In Doe v. Reed, anti-gay groups are asking the Supreme Court to overturn a decision of the Ninth Circuit Court of Appeals ordering the release of the names of 138,000 people who signed petitions supporting a ballot initiative to repeal basic protections for same-sex couples in Washington State. In November 2009, Washington voters rejected this attempt – Referendum 71 — and preserved the state’s domestic partnership law. Under Washington’s Public Records Act, the signatures on referendum petitions are public in order to prevent fraud and protect the integrity of the lawmaking process. The anti-gay groups are seeking to strike down Washington’s law, claiming that supporters of anti-gay ballot campaigns would be exposed to harassment and intimidation by the LGBT community if their names were made public.

“What is happening here are attackers screaming ‘help! help!’ while they do the pummeling.,” said Jon Davidson, Legal Director at Lambda Legal. “Let’s not forget who is really under assault. In trying to play the victim, anti-gay organizations are relying on exaggeration and outright lies to try to block an important check on anti-minority ballot initiatives. The requirement that petition signatures be available for public inspection prevents fraud and encourages open debate.”

The amicus brief submitted by the LGBT legal groups argues that it is the lesbian and gay community, not its opponents, that continues to suffer serious violence, harassment, and discrimination, along with a 30-year barrage of ballot petitions aimed at stripping LGBT people and other minority groups of basic protections. The brief also attacks the notion of an alleged organized campaign of harassment and intimidation against supporters of ant-gay ballot initiatives, calling into question legal statements and press accounts cited by anti-gay groups (details available at www.glad.org/doe-v-reed).

“We’ve seen this tactic before when a minority group is subject to political attack. It is common to claim that the minority is itself the aggressor from which protection is required,” said Shannon Price Minter, NCLR Legal Director. “The Petitioners are making false claims to undermine laws that protect the integrity and openness of the political process.”
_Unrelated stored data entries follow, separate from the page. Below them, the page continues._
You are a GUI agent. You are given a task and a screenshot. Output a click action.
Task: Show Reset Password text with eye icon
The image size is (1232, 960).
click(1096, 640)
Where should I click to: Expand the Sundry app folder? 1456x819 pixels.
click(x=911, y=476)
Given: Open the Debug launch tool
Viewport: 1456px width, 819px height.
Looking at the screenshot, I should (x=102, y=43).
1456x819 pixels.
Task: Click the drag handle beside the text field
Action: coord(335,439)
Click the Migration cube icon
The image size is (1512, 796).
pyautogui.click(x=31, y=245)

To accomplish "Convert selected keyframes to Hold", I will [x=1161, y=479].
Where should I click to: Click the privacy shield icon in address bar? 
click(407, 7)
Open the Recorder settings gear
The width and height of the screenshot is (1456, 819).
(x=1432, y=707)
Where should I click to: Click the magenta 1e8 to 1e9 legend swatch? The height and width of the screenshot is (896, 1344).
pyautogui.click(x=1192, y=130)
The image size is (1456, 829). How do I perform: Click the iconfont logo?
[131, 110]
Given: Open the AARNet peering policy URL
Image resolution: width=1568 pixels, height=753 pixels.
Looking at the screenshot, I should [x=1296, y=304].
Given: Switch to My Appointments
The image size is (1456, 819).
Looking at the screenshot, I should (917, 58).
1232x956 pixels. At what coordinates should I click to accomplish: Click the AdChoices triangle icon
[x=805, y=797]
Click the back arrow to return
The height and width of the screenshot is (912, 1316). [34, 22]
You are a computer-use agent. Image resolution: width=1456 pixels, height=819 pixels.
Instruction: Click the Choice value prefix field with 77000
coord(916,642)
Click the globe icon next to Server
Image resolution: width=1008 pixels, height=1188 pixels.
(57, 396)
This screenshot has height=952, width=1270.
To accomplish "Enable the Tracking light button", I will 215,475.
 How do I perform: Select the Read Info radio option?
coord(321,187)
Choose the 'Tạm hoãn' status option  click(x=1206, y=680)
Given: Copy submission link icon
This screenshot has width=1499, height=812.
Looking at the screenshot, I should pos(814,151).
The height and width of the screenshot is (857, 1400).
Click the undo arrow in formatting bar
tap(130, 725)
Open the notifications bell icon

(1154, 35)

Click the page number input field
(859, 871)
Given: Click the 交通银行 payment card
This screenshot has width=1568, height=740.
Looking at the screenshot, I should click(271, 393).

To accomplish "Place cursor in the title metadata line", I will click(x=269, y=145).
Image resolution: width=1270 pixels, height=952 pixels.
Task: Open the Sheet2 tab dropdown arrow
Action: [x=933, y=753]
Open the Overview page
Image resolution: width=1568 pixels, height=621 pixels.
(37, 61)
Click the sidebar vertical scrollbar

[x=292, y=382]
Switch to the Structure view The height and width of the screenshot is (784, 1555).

There is no credible evidence that individuals who signed petitions to put Referendum 71 on the ballot were subjected to any harassment,” said Gary Buseck, Legal Director of GLAD. “Petitioners have taken a handful of isolated incidents – serious if true but also endemic to hard-fought political campaigns – and attempted to magnify them into a coordinated campaign that simply does not exist by joining them with any array of trivial grievances and feelings of discomfort when lesbians and gay men responded to the ballot attack with constitutionally protected speech.”

The incidents that the Petitioners have put forward as evidence of an “intimidation campaign” include one complaint by a supporter of California’s Proposition 8of rude comments from fellow country club members after displaying a “Yes on 8” sign. Another complained of taunts by Halloween trick-or-treaters, presumably after seeing a pro-Prop 8 yard sign. In comparison, Los Angeles County alone saw nine anti-LGBT hate crimes related to Prop 8, four of which involved violent crimes.

The Justices will hear the case on April 28 with a ruling expected later this year.

The brief in Doe v. Reed (Case No. 09-559) was prepared by Luke Platzer and William Hohengarten of Jenner & Block, Jon Davidson and Susan Sommer of Lambda Legal, Gary Buseck and Mary Bonauto of GLAD, and Shannon Minter and Christopher Stoll of NCLR.